COSC 472/572 Big Data

COSC 472/572 Big Data

Assignment 4 – Create an Inverted Index

Due: Monday April 13, 2015

This is a paired assignment. You must have one (and only one partner). You must submit a paper with both partners names on it by Monday March 9.

Inverted indexes are one of the main data structures employed by a search engine. Basically, an inverted index has as a key value a specific word (e.g. “cat”). It will then contain every files (html document) that contains the word “cat”. A more elaborate version of an inverted index would contain a file name and word location. So for example, we might have something like the following:

cat-
a.html , carnivores.html , jungle_animals.html , …………
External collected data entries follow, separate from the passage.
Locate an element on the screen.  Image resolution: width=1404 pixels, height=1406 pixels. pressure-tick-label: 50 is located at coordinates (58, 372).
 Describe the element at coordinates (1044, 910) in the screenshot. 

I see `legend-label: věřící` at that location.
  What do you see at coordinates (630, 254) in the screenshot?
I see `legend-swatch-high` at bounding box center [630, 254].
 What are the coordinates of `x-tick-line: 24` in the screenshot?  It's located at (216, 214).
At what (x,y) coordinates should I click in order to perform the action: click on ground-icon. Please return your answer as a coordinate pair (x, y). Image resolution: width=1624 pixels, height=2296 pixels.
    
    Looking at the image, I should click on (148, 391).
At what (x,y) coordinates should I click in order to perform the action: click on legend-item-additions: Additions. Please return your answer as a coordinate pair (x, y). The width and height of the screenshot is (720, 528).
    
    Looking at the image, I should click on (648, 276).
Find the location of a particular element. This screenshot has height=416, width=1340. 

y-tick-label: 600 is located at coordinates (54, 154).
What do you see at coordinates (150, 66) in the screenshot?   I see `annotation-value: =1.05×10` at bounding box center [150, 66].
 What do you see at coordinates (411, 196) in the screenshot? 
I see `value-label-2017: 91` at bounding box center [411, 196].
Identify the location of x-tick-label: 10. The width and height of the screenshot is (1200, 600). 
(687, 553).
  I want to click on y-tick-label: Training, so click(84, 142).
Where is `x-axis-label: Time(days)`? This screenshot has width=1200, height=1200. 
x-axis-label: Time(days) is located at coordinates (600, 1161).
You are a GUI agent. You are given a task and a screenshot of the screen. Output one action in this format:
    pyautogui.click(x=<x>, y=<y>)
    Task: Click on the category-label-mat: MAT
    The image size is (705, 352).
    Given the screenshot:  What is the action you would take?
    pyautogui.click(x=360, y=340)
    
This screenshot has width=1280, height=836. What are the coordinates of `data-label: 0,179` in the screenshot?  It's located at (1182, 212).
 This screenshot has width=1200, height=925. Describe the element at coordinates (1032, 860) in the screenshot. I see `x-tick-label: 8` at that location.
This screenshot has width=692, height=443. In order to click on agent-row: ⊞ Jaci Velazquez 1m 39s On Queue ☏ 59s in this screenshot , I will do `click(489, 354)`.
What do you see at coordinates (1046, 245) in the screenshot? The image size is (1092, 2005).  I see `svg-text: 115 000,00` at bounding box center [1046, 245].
The more elaborate model would look like:

cat-
a.html (3,7,103) , carnivores.html (10,23,44,56,1234) , etc

In the second instance, the list indicates the position of the word “cat” within the file. Your assignment is to create an inverted index. This will be done in several steps:

1) Use heritrix to crawl the web. You must collect at least a gigabyte of data. This will take a long time (10-20 hours) . Instructions on using heritrix , including an excellent video done by graduate student Cade Sperlich, can be found below:

Wikipedia – Inverted Indexes
Heritrix home page
Cade Sperlich’s excellent Heritrix web crawl video

2) Heritrix creates .warc files . “.warc” stands for “web archive file”. But we will need text files as output. Again, Cade has provided excellent documentation on this conversion, as well as a Python script:

Cade’s Python script for converting .warc files to text files Some notes from Cade

3) Now that you have text files, create a Hadoop/MapReduce job to create the inverted index (again, refer to Cade’s notes). This will take some time.

4) Import your results into sqlite

5) Create a simple search engine! Write your program in either Python or Java and interface to your sqlite database. The search engine will have two input options:

– input a single word . We define word as and contiguous collection of non-blank roman letters like cat, dog, eastern, michigan. In this case, the program should return all documents containing the word

– input a pound sign (#) followed by a word, for example #cat , #dog, #eastern . In this case, the

program should return with the total number of documents containing the word.

References for calling sqlite from Python or java can be found here:

Java and SQLite Python and SQLite

What to hand in:
A paper copy of your mapper and reducer programs. Make sure this code is well documented and

has both members names on each paper. You will also need to demonstrate your program to me.